9
votes

I am new to SailsJs and Socket IO. I want to execute the below Socket IO example in Sailsjs. In the server side, I need to execute the following code. But I dont know where to place this code.

var io = require('socket.io').listen(80);

io.sockets.on('connection', function (socket) { socket.emit('news', { hello: 'world' }); socket.on('my other event', function (data) { console.log(data); }); });


I am aware that I can place this inside the Cntroller's function but it will add listener to every request which I dont want.

Client Side:



  var socket = io.connect('http://localhost');
  socket.on('news', function (data) {
    console.log(data);
    socket.emit('my other event', { my: 'data' });
  });

Show me where to place the server side code in sailsjs and help me to execute the above socketIO example.

1
The sails.js implementation routes all of its socket.io requests through the express.js interface actually. Have a look here to read about how to implement sockets with Sails; while they do also support the native Socket.io controls, that's probably not the best place to start.brandonscript
@r3mus I agree.I just need to know where to run this Native SOCKET.IO server code inside sailsjs. Thanks for your reply. Appreciated.Dinesh
I'd go through and build a basic sails project and look through the code to see where sockets are configured; TBH I haven't actually done any non-standard socket stuff with Sails yet.brandonscript
Yes.

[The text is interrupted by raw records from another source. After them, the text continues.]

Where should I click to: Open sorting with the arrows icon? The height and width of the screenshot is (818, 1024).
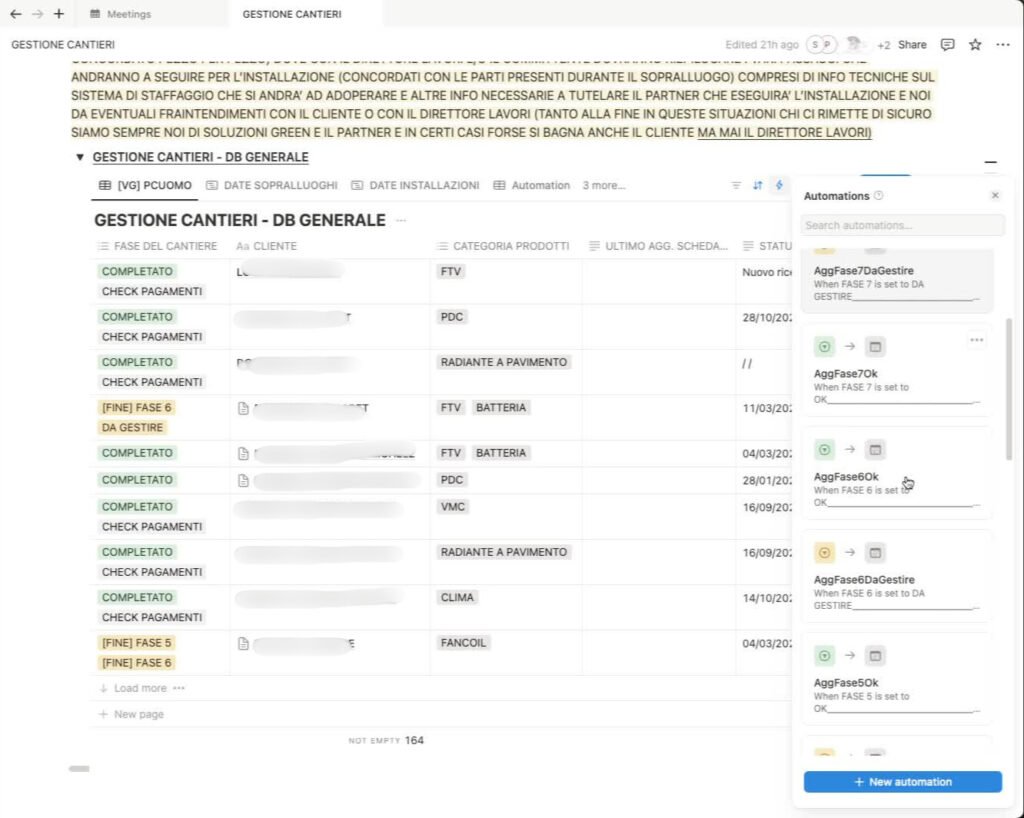(757, 185)
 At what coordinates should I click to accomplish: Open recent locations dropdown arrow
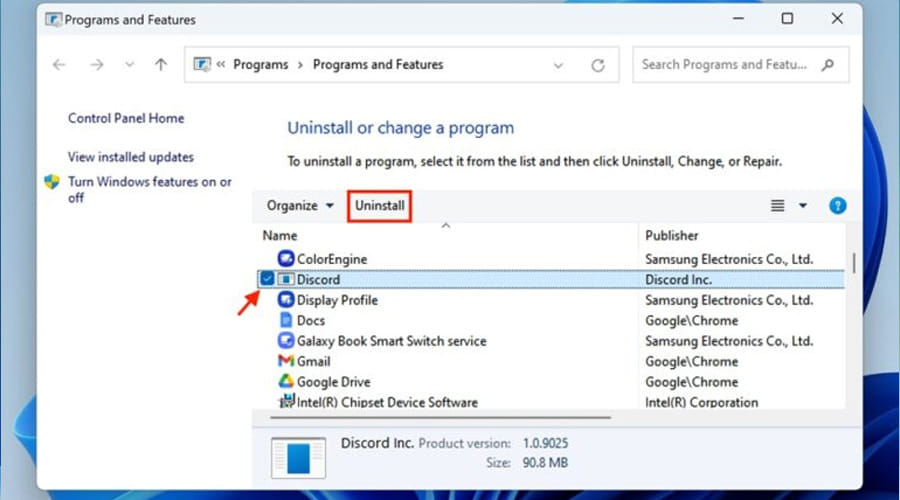coord(127,66)
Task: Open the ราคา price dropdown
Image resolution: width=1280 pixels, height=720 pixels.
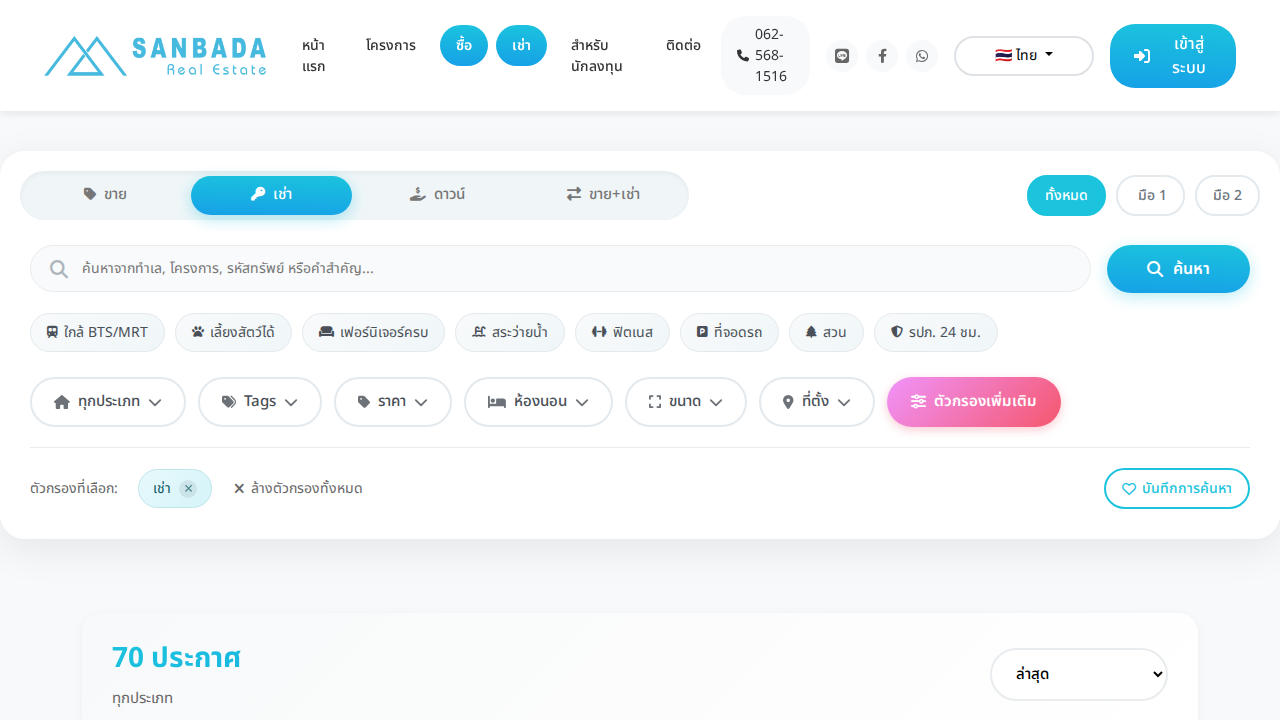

To the best of my knowledge.. This accessing native socket.io stuffs in sails is not documented well in internet. it should help guys like me.. :-)Dinesh

1 Answers

8
votes

Well, your code is suggesting you want to do something on connection.

There is a file located at /config/sockets.js that has built in functions for connect and disconnect, maybe you are looking for this.

If your not, then you will want to put it into a controller "action", if you think more deeply about what you are trying to achieve then you will probably need an action that you call once to handle this for you.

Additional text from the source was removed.